Há coisas, que guardar para quê?
Após a morte da mãe, e como filha única, solteira e sem filhos, coube-lhe a tarefa horrorosa de desfazer a velha casa de família em Rio Maior, onde tinha vivido grande parte da sua vida, e entregá-la para venda. Digo horrorosa, pois só quem passa por esta tarefa, sabe do que estou a falar.
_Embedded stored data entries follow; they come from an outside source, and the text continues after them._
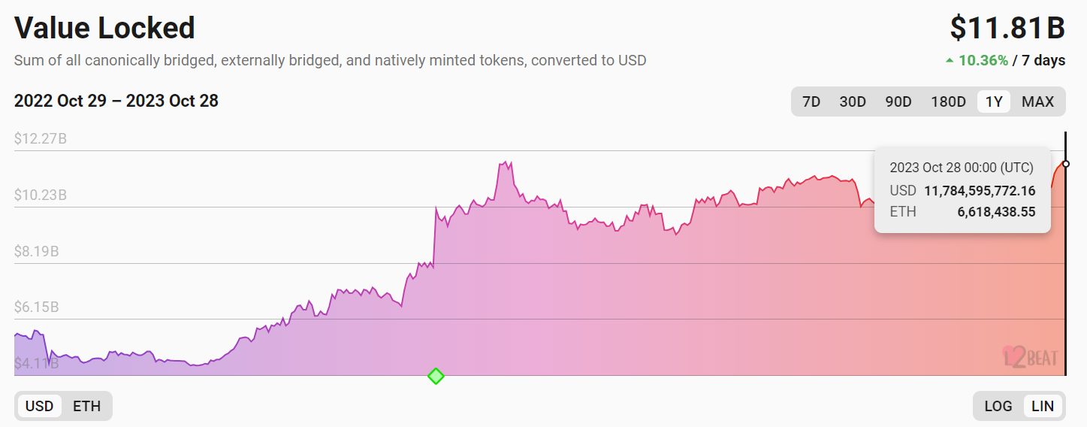Click the $12.27B axis label
Image resolution: width=1087 pixels, height=427 pixels.
41,139
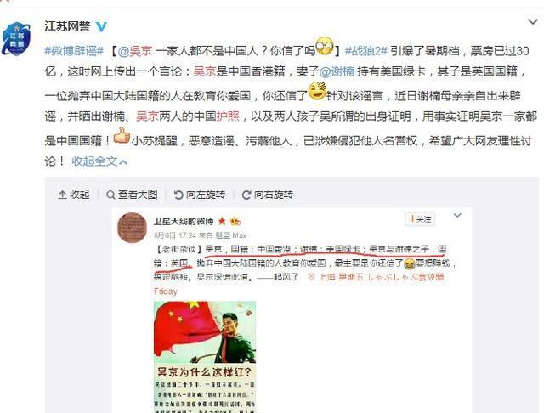544x413 pixels.
Task: Expand the embedded post dropdown chevron
Action: click(x=457, y=215)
Muitos caixotes arrumados e variados móveis esvaziados depois, deu consigo a falar com o único sobrinho, órfão também, e a dizer-lhe:
«Como sabes, apareceu uma familia interessada em comprar a casa da avó, e como agora és a única pessoa de familia que me resta, ficas com estes documentos, respeitantes ao meu apartamento da Nazaré, porque com a minha idade, que ronda os setenta, mais ano, menos ano, poderás ter de me colocar num lar e nessa altura vendes o apartamento para obter o dinheiro necessário. Quanto à mobilia de quarto de estilo Dom José, possa guardá-la para ti, pois...»
Foi nessa altura que um suspiro do sobrinho a deteve, «mobília de quarto, tu não gostas pois não?»
«Não tia...», novo suspiro.
«Olha, tens toda a razão, guardar para quê, vou mas é deixar o quarto como está, onde sempre esteve e os novos donos, que façam o que entenderem.»
E assim foi. Há coisas, que se bem pode perguntar, guardar para quê?